Es verdad que en España hablar mal de los muertos no está bien visto. Acaso sea la consecuencia de muchos siglos de catolicismo. Puesto que los muertos han de ser juzgados por Dios, la actitud más piadosa pasa por silenciar sus defectos y ensalzar sus virtudes. Parece, además, que nuestro país siente debilidad por los perdedores. Los extranjeros siempre nos han visto como un pueblo quijotesco y sentimental y acaso no anden tan descaminados. Nos da la impresión de que hay algo intrínsecamente noble en ser derrotado y que quien pierde los barcos se debe a que mantuvo intacta su honra. En cualquier caso, llama mucho la atención ese consenso tan amplio a la hora de glosar la obra de Suárez, en unos momentos en los que los consensos se han vuelto tan infrecuentes en la política española.

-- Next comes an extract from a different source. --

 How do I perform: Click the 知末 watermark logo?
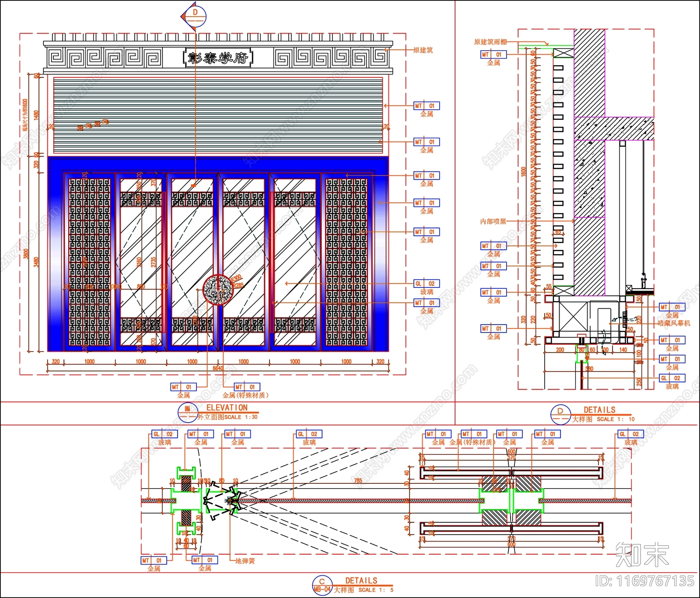pos(642,555)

No está de más recordar que, mientras se mantuvo activo en la vida pública, Suárez fue juzgado de manera muy diferente. Muchos –y no sólo sus adversarios políticos- vieron en él un personaje ambicioso y astuto, muy consciente de su atractivo físico, algo ampuloso al hablar, propenso a rodearse de secundarios mediocres –muchos de los cuales, a la postre, lo traicionarían-. La izquierda nunca le perdonó el haber sido Secretario General del Movimiento. La derecha el que se desentendiera de liderarla, abandonándola como una heredad indigna y que, en cambio, se inventara eso del “centrismo” (que venía a ser una manera de llamarse de derechas sin tener que pasar por el mal trago de ser relacionado con el franquismo). Suárez fue una especie de equilibrista: hábil a la hora de mantenerse en el alambre, pero condenado a caerse en algún momento. Construía alianzas con rapidez, pero carentes de la suficiente fortaleza. Así, en marzo de 1979 gana las elecciones generales a siete escaños de la mayoría absoluta; menos de dos años después tiene que dimitir abandonado por la mayoría de los suyos. Ruiz Soroa lo ha comparado acertadamente con el príncipe descrito por Maquiavelo -un tipo de político que tiene muy poco que ver con la idea que tiene la gente de ser maquiavélico-: tenía virtud (audacia, inteligencia, astucia, ambición, prudencia, oportunidad), pero ésta no fue suficiente como para ponerlo al abrigo de los embates de la fortuna. Su mérito –viene a decir el propio Ruiz Soroa- se cifra básicamente en que su afán de gloria coincidió durante unos años decisivos con el interés de España.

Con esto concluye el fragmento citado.